- **Task details**
Within the listing below, show every line that contains the word "agent".

- **Material for this exercise**
Content starts

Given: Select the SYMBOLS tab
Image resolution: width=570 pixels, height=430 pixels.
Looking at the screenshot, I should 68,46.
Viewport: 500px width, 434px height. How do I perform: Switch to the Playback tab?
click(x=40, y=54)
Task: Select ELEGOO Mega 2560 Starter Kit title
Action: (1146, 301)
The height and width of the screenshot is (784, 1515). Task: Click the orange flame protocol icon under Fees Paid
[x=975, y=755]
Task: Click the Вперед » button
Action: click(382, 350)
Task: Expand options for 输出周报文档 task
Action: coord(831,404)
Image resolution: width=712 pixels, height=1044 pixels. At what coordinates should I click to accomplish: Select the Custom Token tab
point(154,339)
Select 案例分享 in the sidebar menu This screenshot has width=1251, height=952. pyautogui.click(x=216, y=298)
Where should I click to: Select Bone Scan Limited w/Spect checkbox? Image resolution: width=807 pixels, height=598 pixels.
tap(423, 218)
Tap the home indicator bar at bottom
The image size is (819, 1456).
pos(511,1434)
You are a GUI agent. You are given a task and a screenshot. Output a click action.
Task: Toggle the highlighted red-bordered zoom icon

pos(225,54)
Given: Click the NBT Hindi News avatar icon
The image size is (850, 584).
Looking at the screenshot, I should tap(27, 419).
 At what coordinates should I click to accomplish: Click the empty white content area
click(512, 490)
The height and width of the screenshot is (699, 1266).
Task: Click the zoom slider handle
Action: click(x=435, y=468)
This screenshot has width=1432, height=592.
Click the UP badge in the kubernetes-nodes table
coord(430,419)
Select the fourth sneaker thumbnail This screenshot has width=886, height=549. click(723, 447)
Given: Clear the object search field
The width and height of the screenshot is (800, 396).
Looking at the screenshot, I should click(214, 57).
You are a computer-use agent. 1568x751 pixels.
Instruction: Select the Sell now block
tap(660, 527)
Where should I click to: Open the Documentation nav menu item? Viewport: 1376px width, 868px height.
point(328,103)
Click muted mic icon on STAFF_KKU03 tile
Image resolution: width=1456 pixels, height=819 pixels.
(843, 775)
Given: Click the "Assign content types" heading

Content ends

- **Answer below**
You are a GUI agent. You are given a task and a screenshot. Output a click action.
You are a computer-use agent. 1568x751 pixels.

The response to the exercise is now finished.